PaddleDTX supports one-click pull up of the test network through docker compose. The official website gives the environmental requirements:
-
docker, recommended version 18.03+
-
docker-compose, recommended version 1.26.0+
-
If using a Mac to start the service, Docker Desktop is set to at least 4GB of runtime memory
Service start and stop
1. The one-click startup script is in the PaddleDTX/scripts directory, and the specific startup steps are as follows:
$ git clone git@github.com:PaddlePaddle/PaddleDTX.git
$ cd PaddleDTX/scripts
$ sh network_up.sh start
Support starting DAI based on the Fabric blockchain network, the command is as follows:
$ sh network_up.sh start -b fabric
Support starting DAI based on ipfs storage network, the command is as follows:
$ sh network_up.sh start -s ipfs
Support three-party DNN algorithm, the command is as follows:
$ sh network_up.sh start -p true
Interface visualization is supported. When starting paddledtx-visual, you should specify the computing node IP that can be accessed by the browser. For example, to start PaddleDTX and its visualization service on the machine whose host is "106.13.169.234", the command is as follows:
$ ./network_up.sh start -h 106.13.169.234
After the visualization service is started, the browser can enter http://106.13.169.234:8233/ to access it. For the node configuration before use, refer to the network startup instructions
2. Use scripts to quickly destroy the network:
$ sh network_up.sh stop
Destroy the Fabric-based DAI network:
$ sh network_up.sh stop -b fabric
After the network is started, when PaddleDTX starts successfully ! is printed, it means that the startup is successful, and users can quickly experience PaddleDTX through the ./paddledtx_test.sh script.

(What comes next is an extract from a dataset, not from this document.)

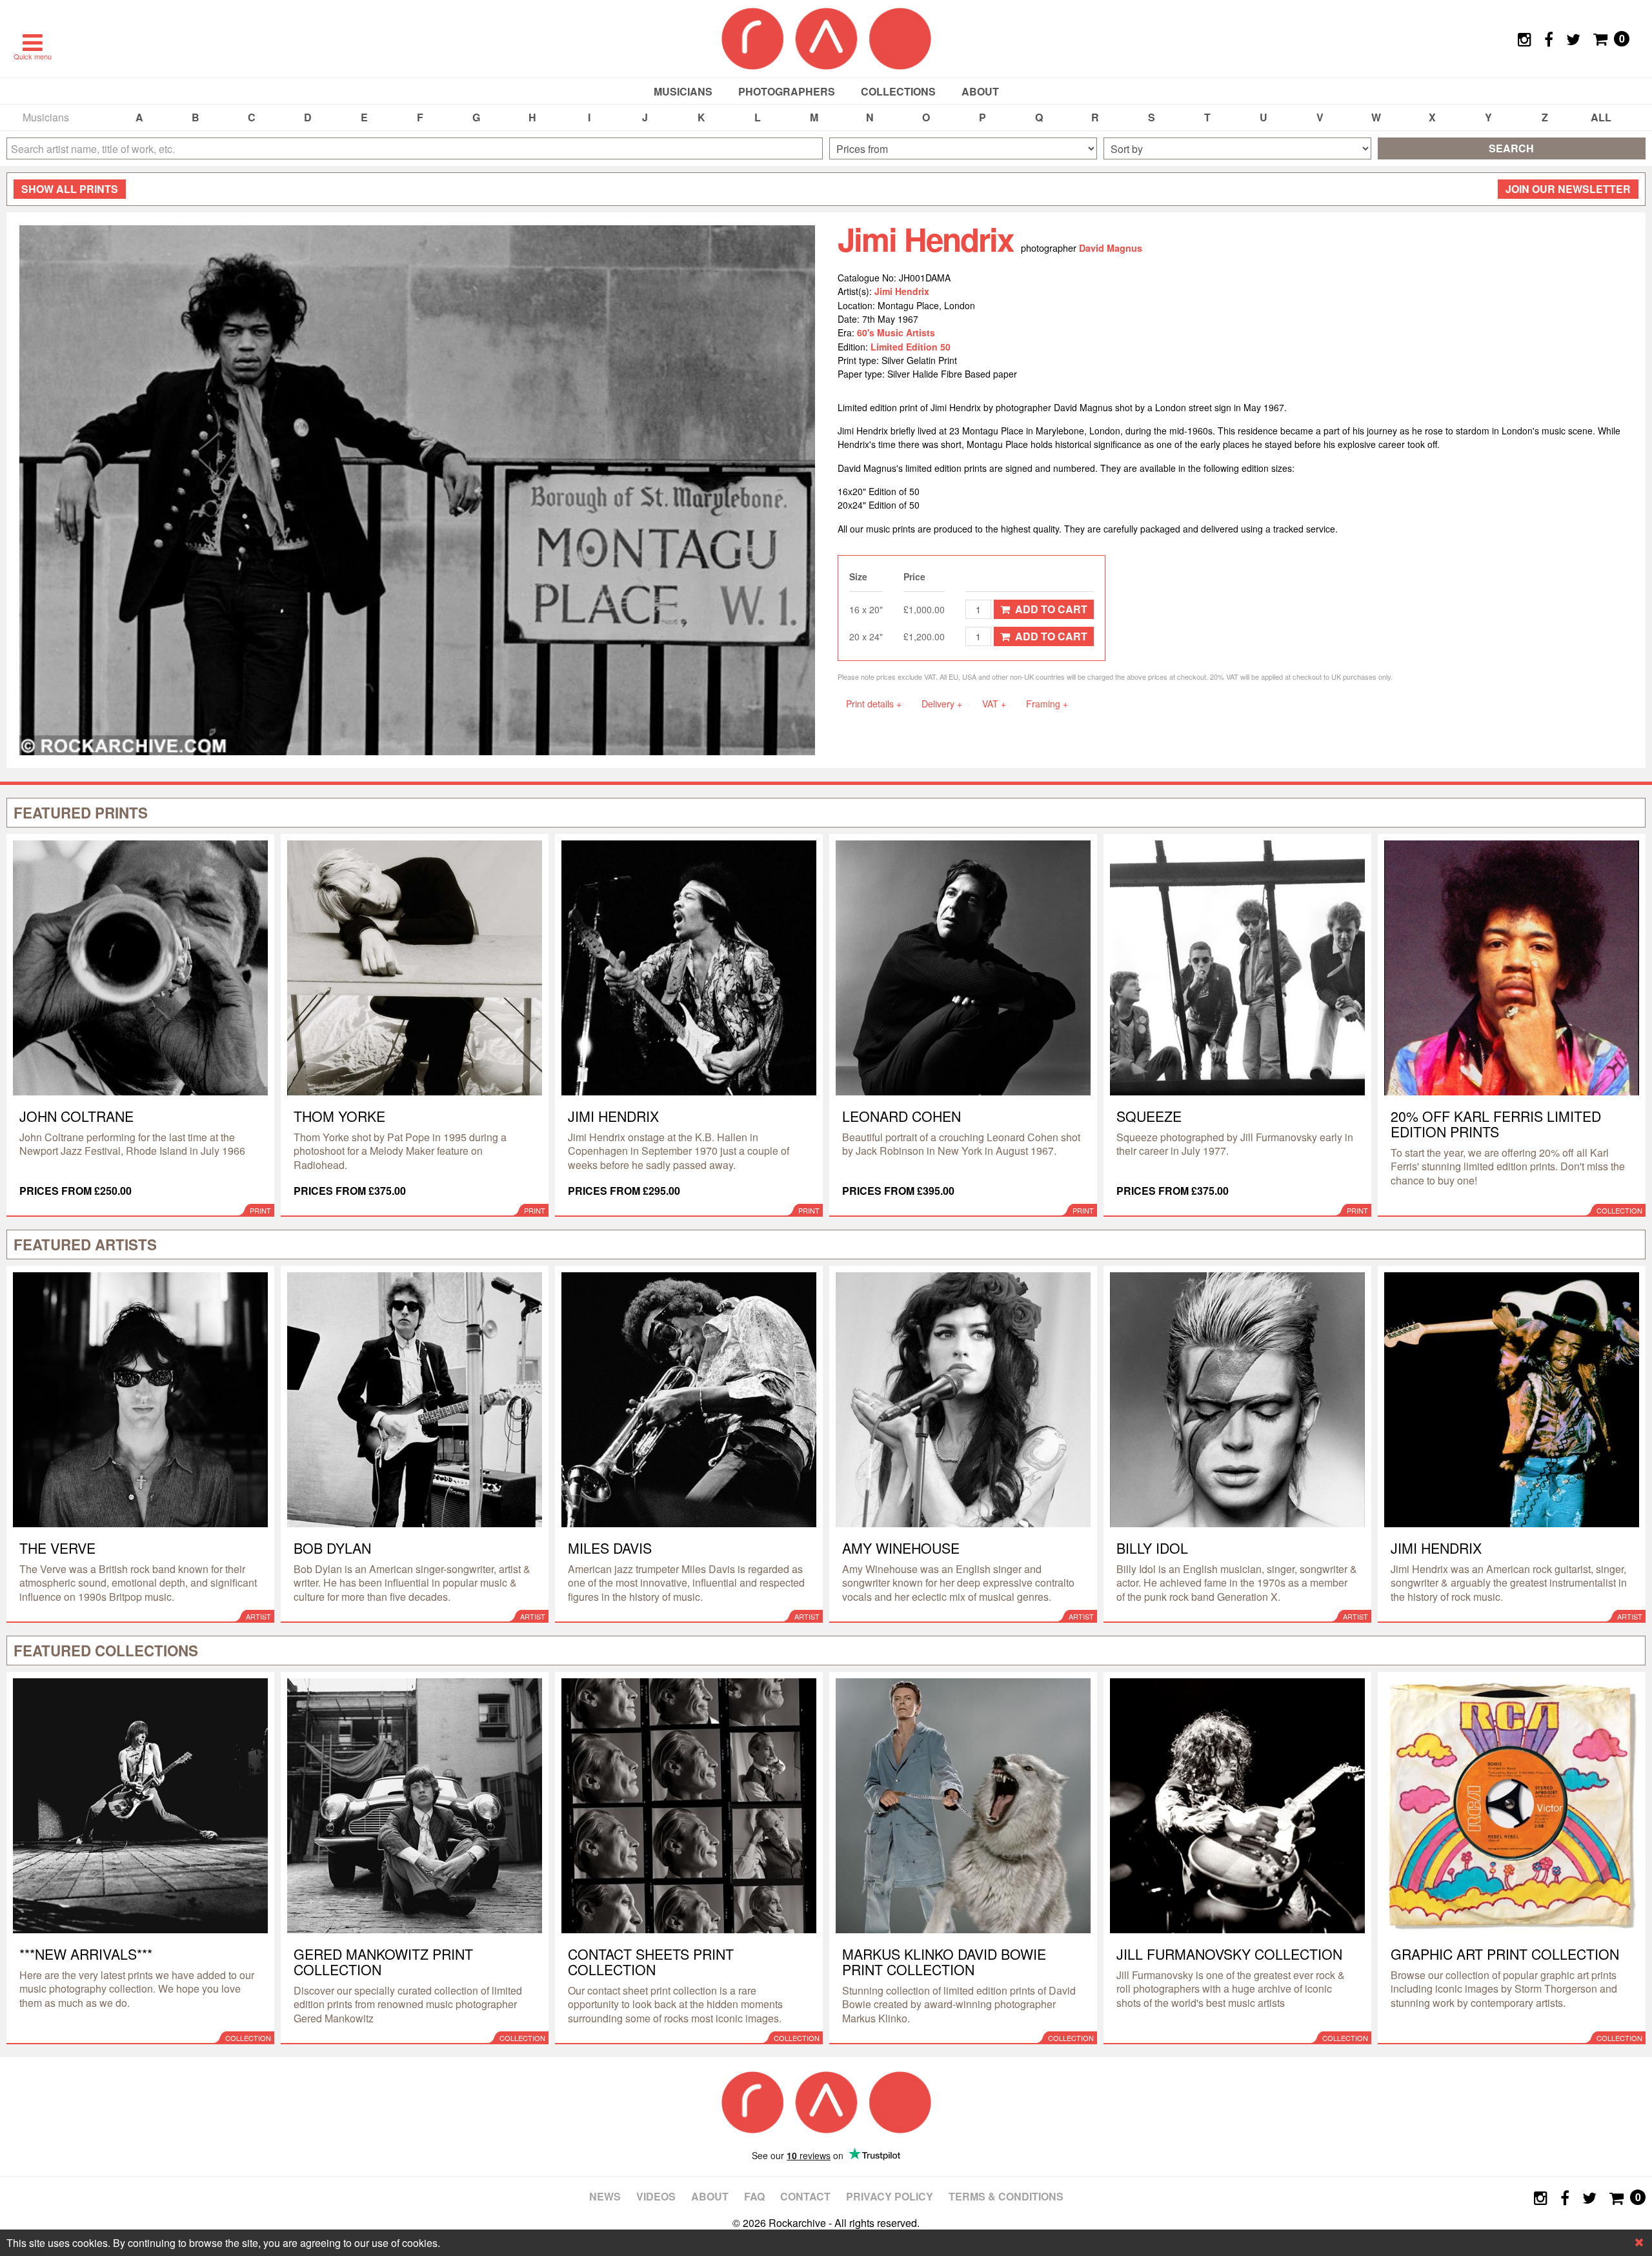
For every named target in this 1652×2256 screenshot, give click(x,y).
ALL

Sample upload and task release
PaddleDTX currently supports longitudinal linear regression, longitudinal logistic regression, and longitudinal neural network. The following uses multiple linear regression as an example to demonstrate the training and forecasting task release process.
1. Upload training and prediction sample files
$ ./paddledtx_test.sh upload_sample_files
This command uploaded a total of 14 files, including 8 sample files required by data holder A/B to release longitudinal linear regression, longitudinal logistic regression training and prediction tasks, and data holder A/B/C to release longitudinal deep neural 6 sample files required for network training and prediction tasks. The sample files are stored in xdb with double copy backups.
2. Start the vertical linear regression training task, and the value of vlLinTrainfiles is the Vertical linear train sample files obtained in step 1
# 不启动模型评估
$ ./paddledtx_test.sh start_vl_linear_train -f $vlLinTrainfiles
# 启动模型评估
$ ./paddledtx_test.sh start_vl_linear_train -f $vlLinTrainfiles -e true
# 启动动态模型评估
$ ./paddledtx_test.sh start_vl_linear_train -f $vlLinTrainfiles -l true
After the task is released successfully, the training task ID will be returned. By default, model evaluation adopts k-fold cross-validation evaluation method, and dynamic model evaluation adopts random partition evaluation method.
3. Start the vertical linear regression prediction task. The value of vlLinPredictfiles is the Vertical linear prediction sample files obtained in step 1, and the value of linearModelTaskId is the model training task ID returned in step 2. Before releasing the prediction task, please ensure that step 2 has been trained
$ ./paddledtx_test.sh start_vl_linear_predict -f $vlLinPredictfiles -m $linearModelTaskId
The calculation of the prediction task is fast, and the prediction result will be downloaded automatically after the calculation is completed, and the RMSE of the prediction effect index will be calculated.
4. The user can view the task status, taskID is the calculation task ID
$ ./paddledtx_test.sh gettaskbyid -i $taskID
The operation of longitudinal logistic regression and neural network is similar, so I won't repeat them here.